The board of directors is accountable to the shareholders for the performance of South Pacific Resources Ltd.

The board undertakes to serve the interests of the shareholders and other stakeholders honestly, fairly, diligently and in accordance with applicable laws.



The board’s responsibilities include the following:

  • Setting strategic direction of the company, establishment of goals for management and monitoring the achievement of these goals.
  • Appointment and removal of the Chief Executive Officer including determination of conditions of service and monitoring of performance,
  • Ratification of the appointment and, if appropriate removal of, the Chief Financial Officer (or equivalent) and the Company Security,
  • Input and approval of management’s development of corporate strategy and performance objectives,
  • Approval and monitoring of progress of major capital expenditure, capital management and acquisitions,
  • Setting and reviewing systems of risk management and internal compliance and control, codes of conduct and legal compliance including ensuring compliance with continuous disclosure requirements.

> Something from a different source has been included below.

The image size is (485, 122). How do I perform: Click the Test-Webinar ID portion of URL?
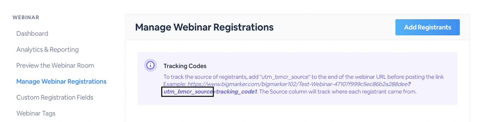[x=353, y=84]
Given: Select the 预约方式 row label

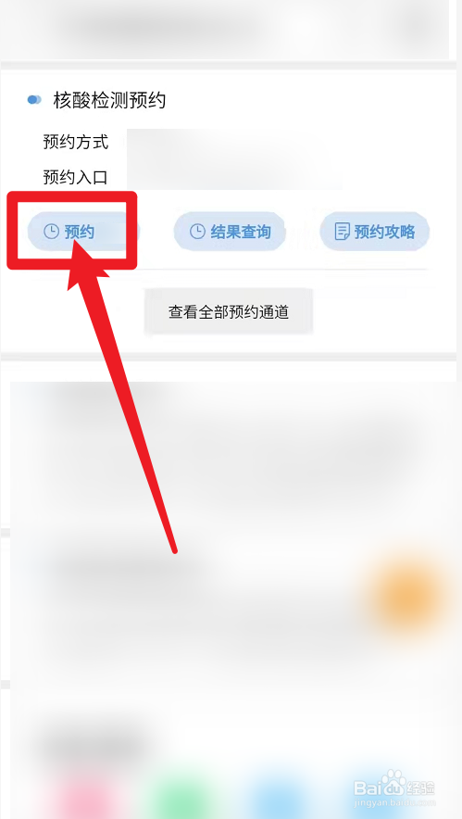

The board delegates to the managing director the responsibility for managing the day to day operations of the overseas interests of the company.  The managing director consults with the chair in the first instance on matters which are sensitive, extraordinary or strategic in nature.



 The board determines the size and composition of the board subject to the company’s constitution.  The constitution provides for a minimum of three Directors and a maximum of nine.  At present time the board has determined that the number of Directors should be three, two of which are non-executive and one being the chair is executive.

The board has determined at the time there is no necessity for a Nomination Committee.  Potential new Directors to commend to shareholders are identified by the board based on expertise encompassing the current and proposed activities of the company.  The board will seek to nominate potential Directors who can exercise independent and informed judgement on matter which will come before the board and are free from any relationship with the company which may interfere with their ability to make independent and informed judgements.



 The chair’s role consists of leading the board and general meetings of the company.  They are responsible for ensuring the directors are well informed and effective; ensuring all Director’s are contributing effectively and all matters are properly considered and there is clear decision making.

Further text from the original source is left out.